_DIRECTIONS:_ In the records below, tally each line that contains the word "agent" and give the total only.

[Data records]

--- START ---

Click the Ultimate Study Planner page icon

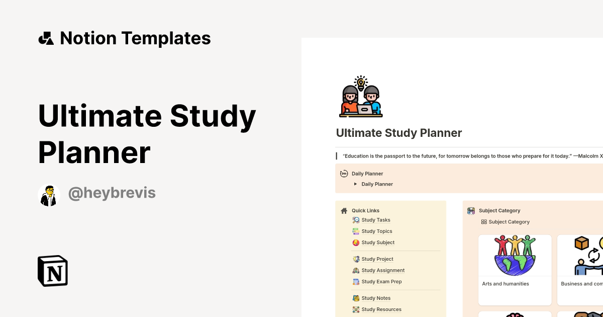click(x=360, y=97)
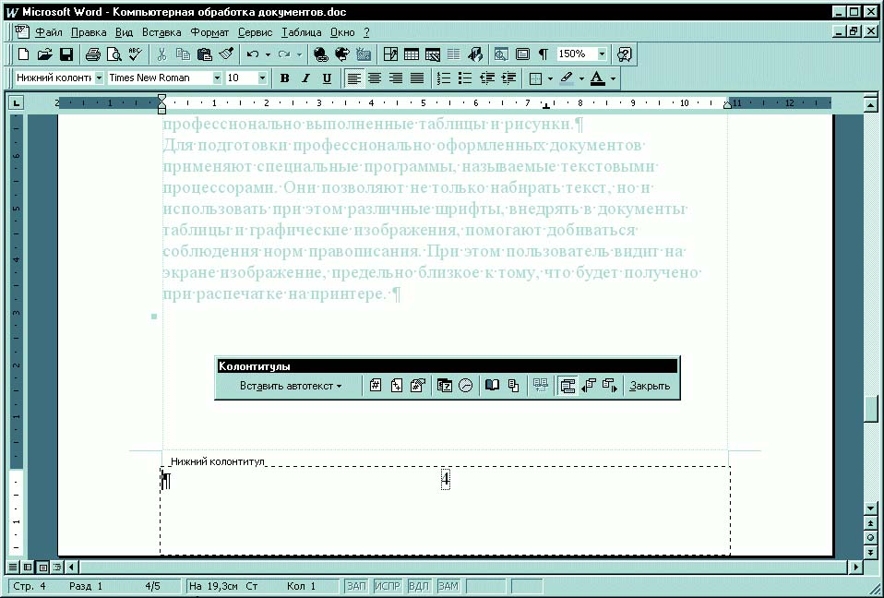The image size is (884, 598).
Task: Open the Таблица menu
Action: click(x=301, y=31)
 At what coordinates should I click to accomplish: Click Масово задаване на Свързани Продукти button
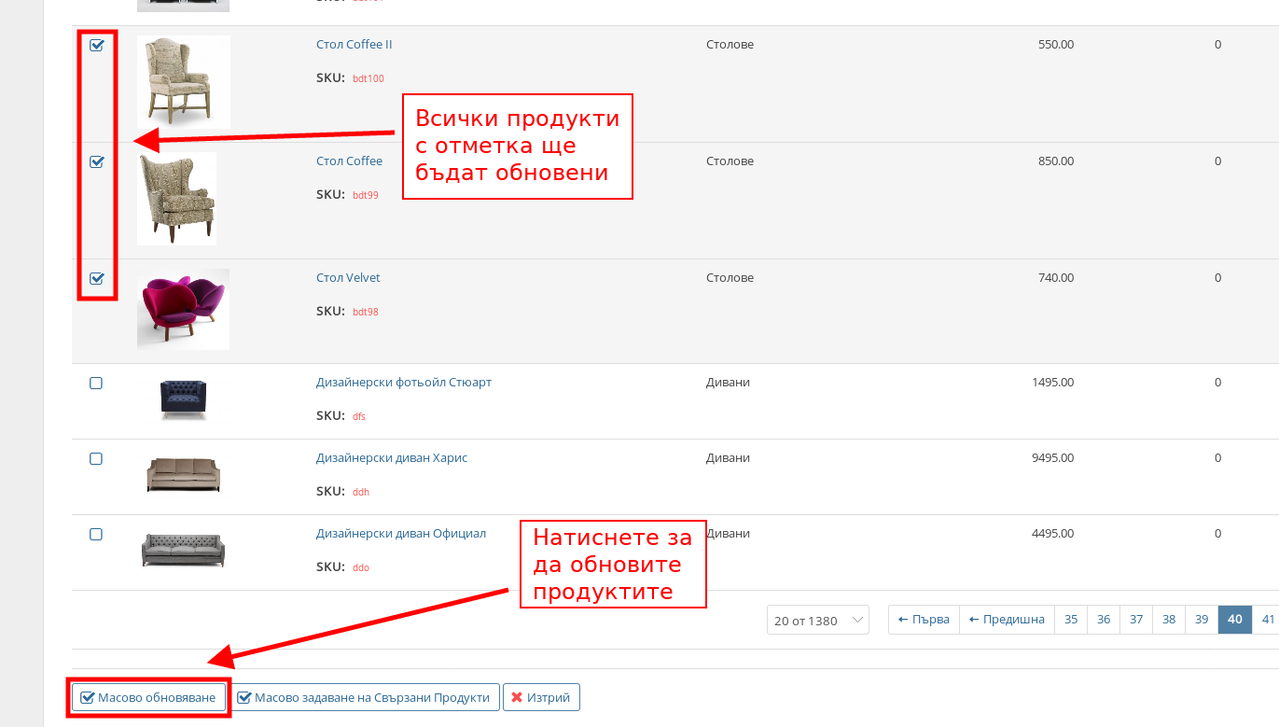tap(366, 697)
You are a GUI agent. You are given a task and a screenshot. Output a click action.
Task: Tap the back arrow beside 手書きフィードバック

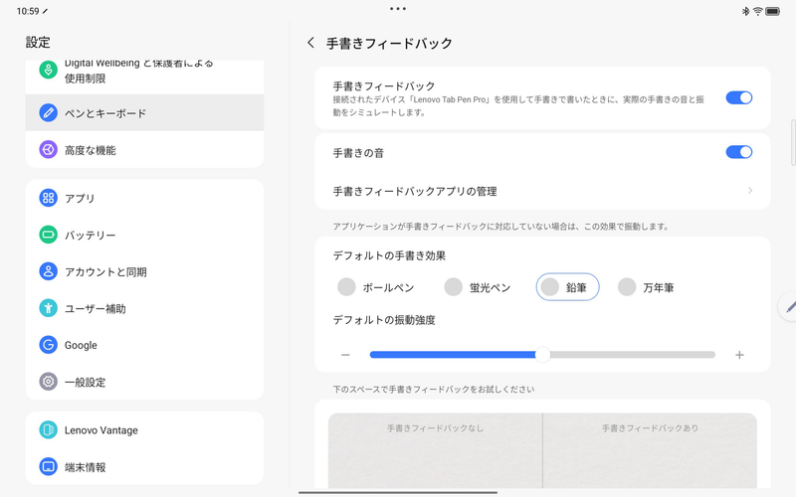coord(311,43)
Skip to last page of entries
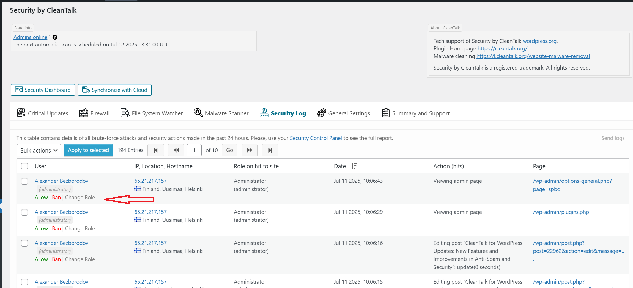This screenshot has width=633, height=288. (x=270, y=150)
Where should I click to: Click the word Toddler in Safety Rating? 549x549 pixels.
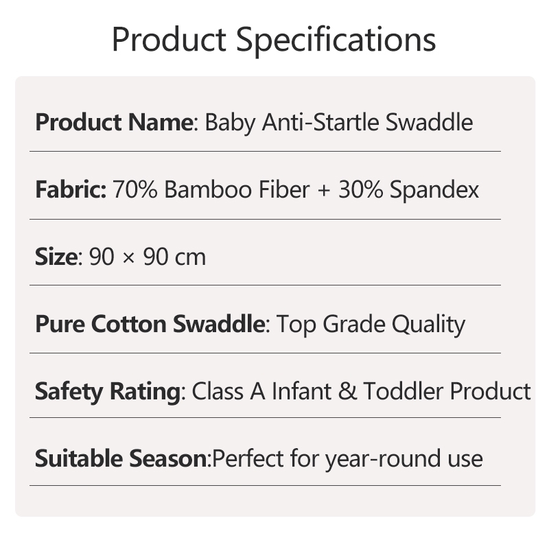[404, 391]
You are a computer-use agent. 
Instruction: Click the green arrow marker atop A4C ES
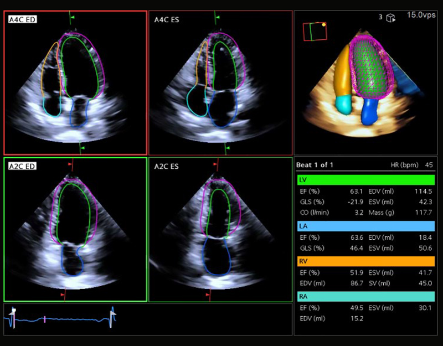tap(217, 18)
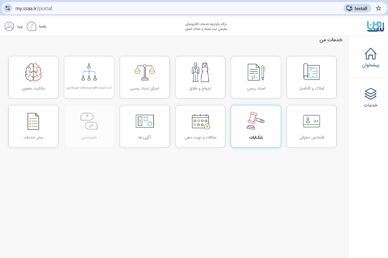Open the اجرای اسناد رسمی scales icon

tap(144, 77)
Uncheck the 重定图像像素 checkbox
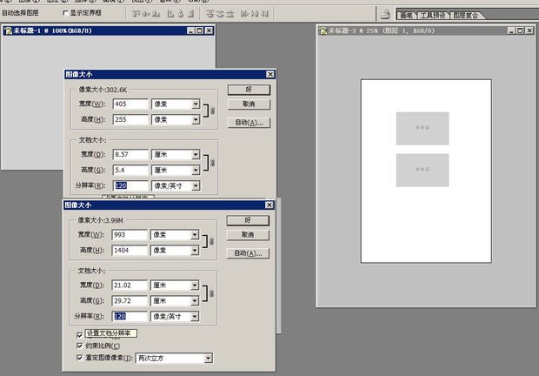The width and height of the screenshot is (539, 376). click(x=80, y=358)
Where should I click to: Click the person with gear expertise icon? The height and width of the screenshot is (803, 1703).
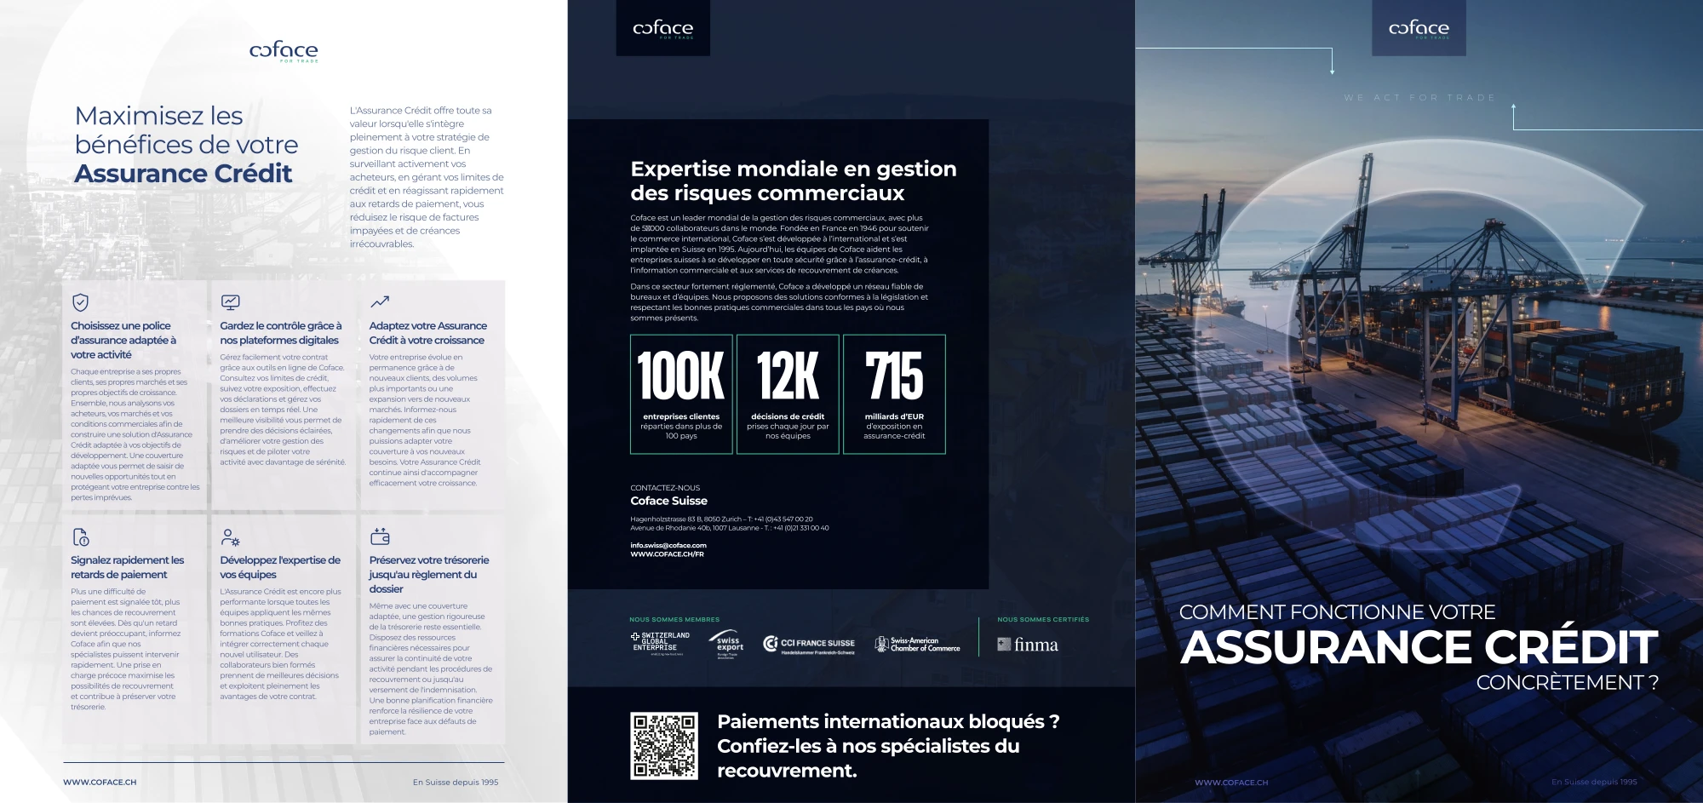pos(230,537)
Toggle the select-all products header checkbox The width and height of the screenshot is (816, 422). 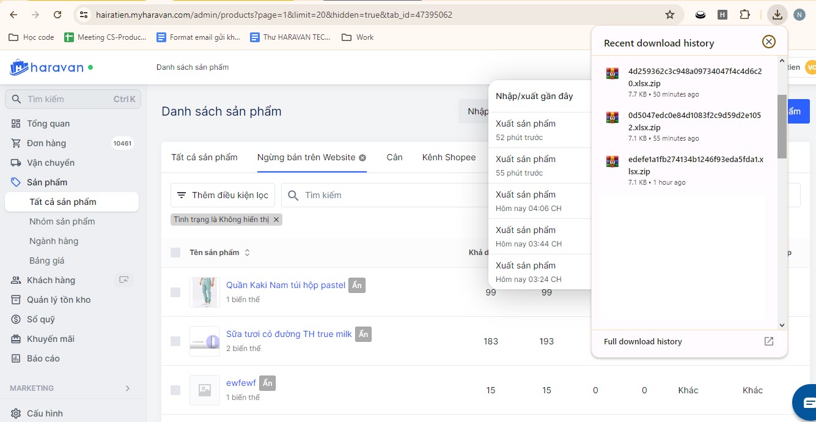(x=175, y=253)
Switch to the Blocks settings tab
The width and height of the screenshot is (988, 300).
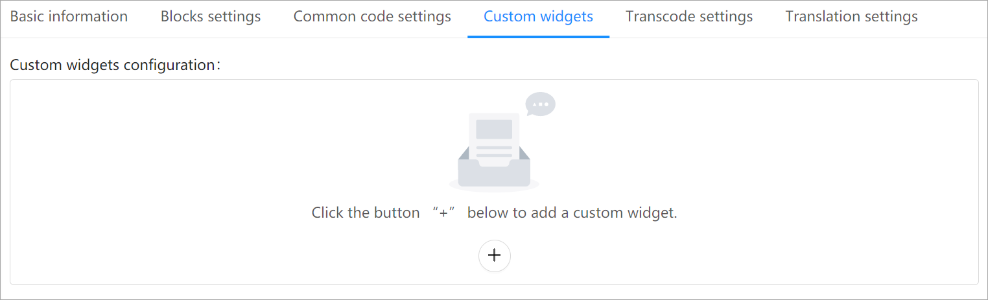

--- END ---

_OUTPUT FOR THIS EXERCISE:_ 2